La Chambre en bref
Finance et santé au cœur des débats
La place financière luxembourgeoise mise sur l’international pour poursuivre son développement. Les députés se sont aussi penchés sur le dépistage du papillomavirus.
Foto: Editpress/Julien Garroy
Développement de la place financière
Le ministre des Finances, Gilles Roth (CSV), a présenté, ce jeudi, sa stratégie de développement du secteur financier luxembourgeois devant les députés. Dans sa quête de compétitivité, le ministère parie sur les relations diplomatiques à l’international. En 2025, il aurait organisé plus de 200 réunions avec 30 Etats différents. Sur la même période, la Commission de surveillance du secteur financier (CSSF) aurait accordé un agrément à une soixantaine de nouvelles entités, telles que Standard Chartered, Swissquote ou Rothschild & Co.

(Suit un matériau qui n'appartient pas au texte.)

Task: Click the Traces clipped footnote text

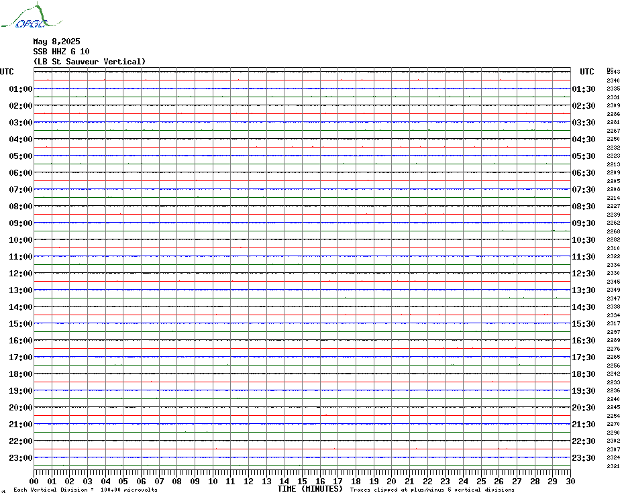Action: [432, 490]
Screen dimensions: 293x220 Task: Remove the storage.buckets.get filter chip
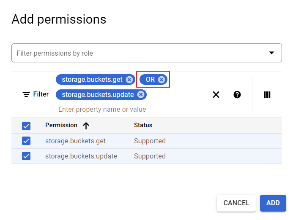129,80

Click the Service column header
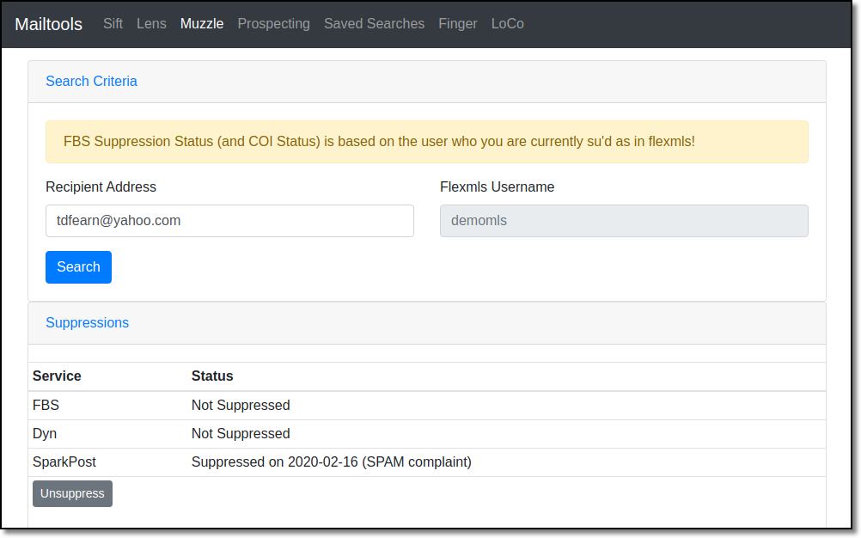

Les entités déjà présentes, à l’instar de la banque italienne Intesa Sanpaolo, vont développer leur marché international depuis le Luxembourg.
Le succès du développement de la place financière est dû à la „collaboration entre Luxembourg For Finance et les différentes associations bancaires“, déclare le ministre des Finances. Le Grand-Duché a également créé des postes de „conseiller financier“ dans dix ambassades pour renforcer la coopération avec les Etats-Unis (quatre „conseillers“), le Brésil, Singapour, Hong Kong, l’Angleterre, la Suisse et l’Inde. Cette dernière a tapé dans l’œil du ministre. „L’Inde est un marché énorme de 1,5 milliard d’habitants“, indique Gilles Roth, avant de partager son étonnement concernant l’absence de banque indienne au Grand-Duché. Il ajoute que le Luxembourg „pourrait devenir une porte d’entrée pour le marché financier en Inde“.
Dépistage du papillomavirus
Dans une question parlementaire élargie, Ricardo Marques (CSV) a voulu aborder le sujet du papillomavirus. Le député indique que le virus pourrait, dans certains cas d’infections persistantes, être associé au développement de lésions précancéreuses. En interpellant la ministre de la Santé Martine Deprez sur le sujet, il souhaite donc obtenir des informations concernant les mesures de dépistage de ce virus sexuellement transmissible. „Nous n’avons pas de programme de dépistage officiel“, lui répond la ministre. Selon Martine Deprez, le Luxembourg disposerait d’une structure de santé assez performante. Elle indique que le taux de détection du virus sur le col de l’utérus serait de 99% et invite les hommes à se faire analyser dès qu’ils „remarquent quelque chose de suspect“. Le Grand-Duché conduit autour de 20.000 vaccinations par an, ce qui représente un taux de vaccination de 82% pour les femmes et de 73% chez les hommes. Même si les chiffres sont en augmentation, la ministre vise un taux général de 90%. Elle conclut, en rappelant que „la meilleure protection reste le préservatif “.